Segment Open

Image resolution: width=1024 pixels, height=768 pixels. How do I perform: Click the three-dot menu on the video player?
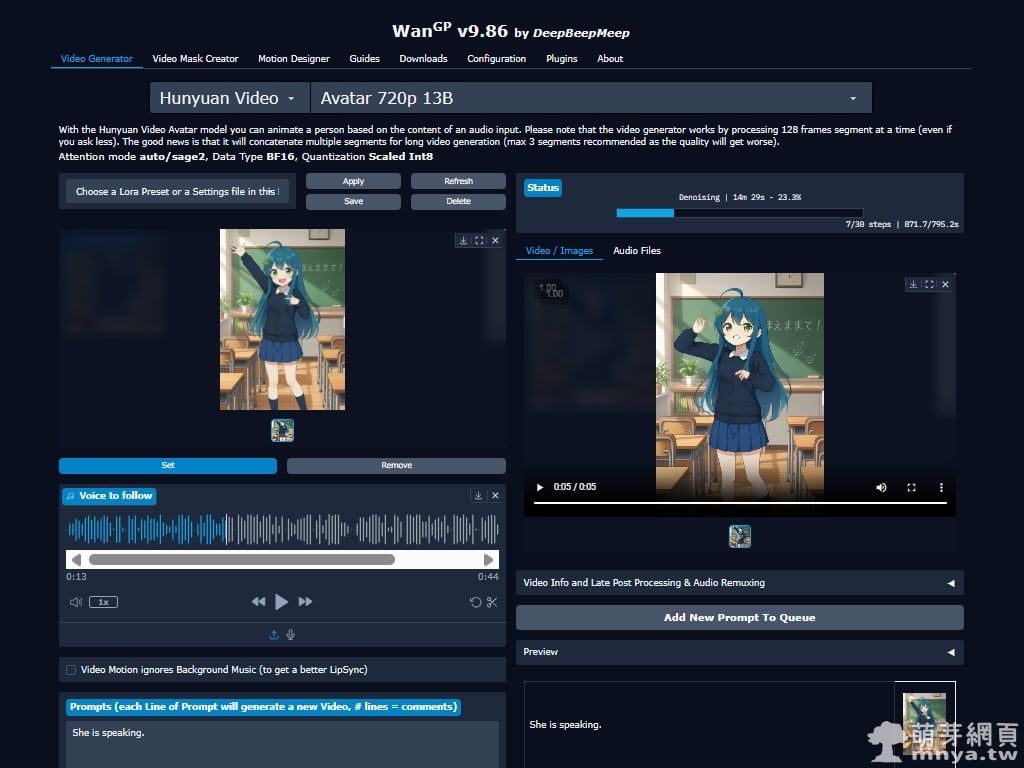click(x=940, y=487)
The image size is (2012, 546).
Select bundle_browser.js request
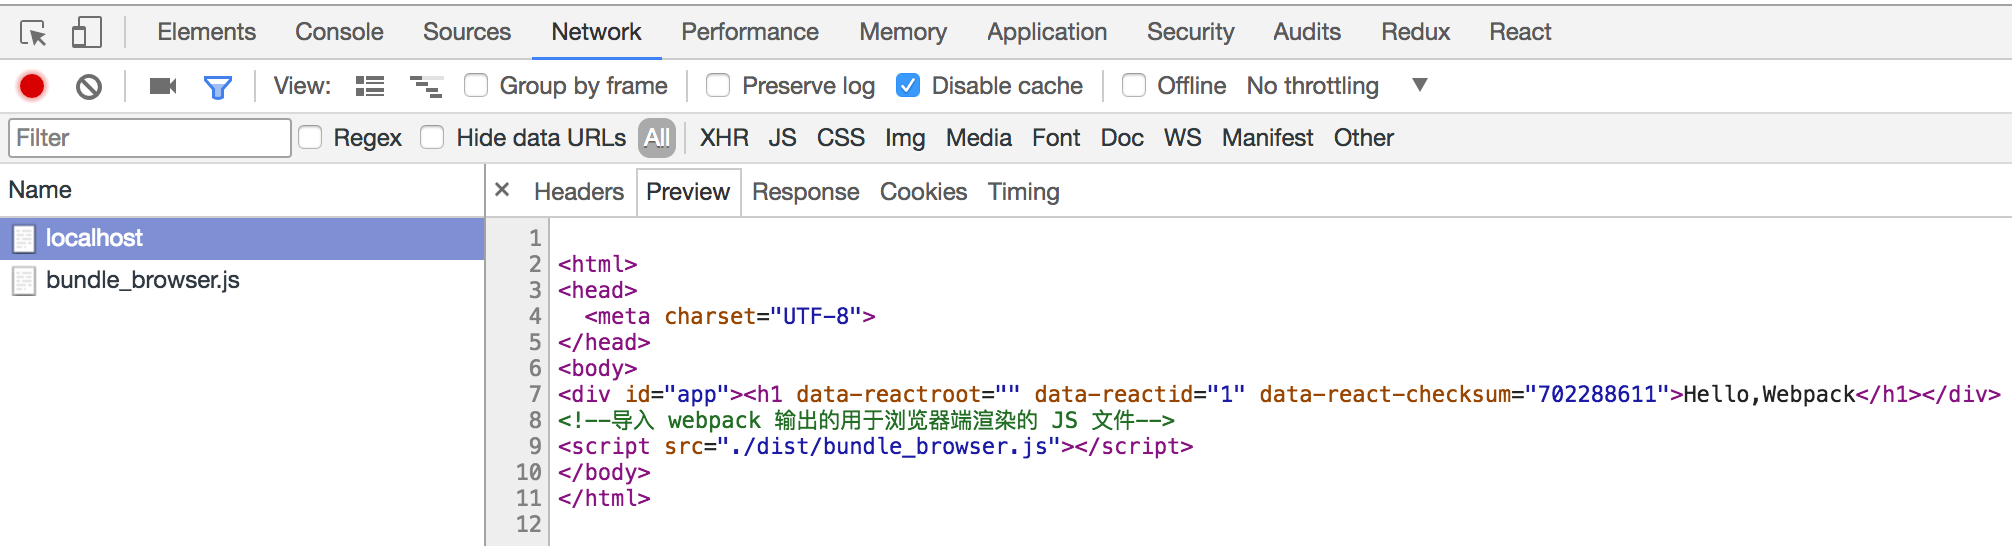coord(142,280)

Segment Closed

## Work task
From the line containing "The image size is (2012, 546)." down to the last line of the data above, transcribe exactly those lines and no others; omit the pictures.

## Written response
The image size is (2012, 546).
Select bundle_browser.js request
coord(142,280)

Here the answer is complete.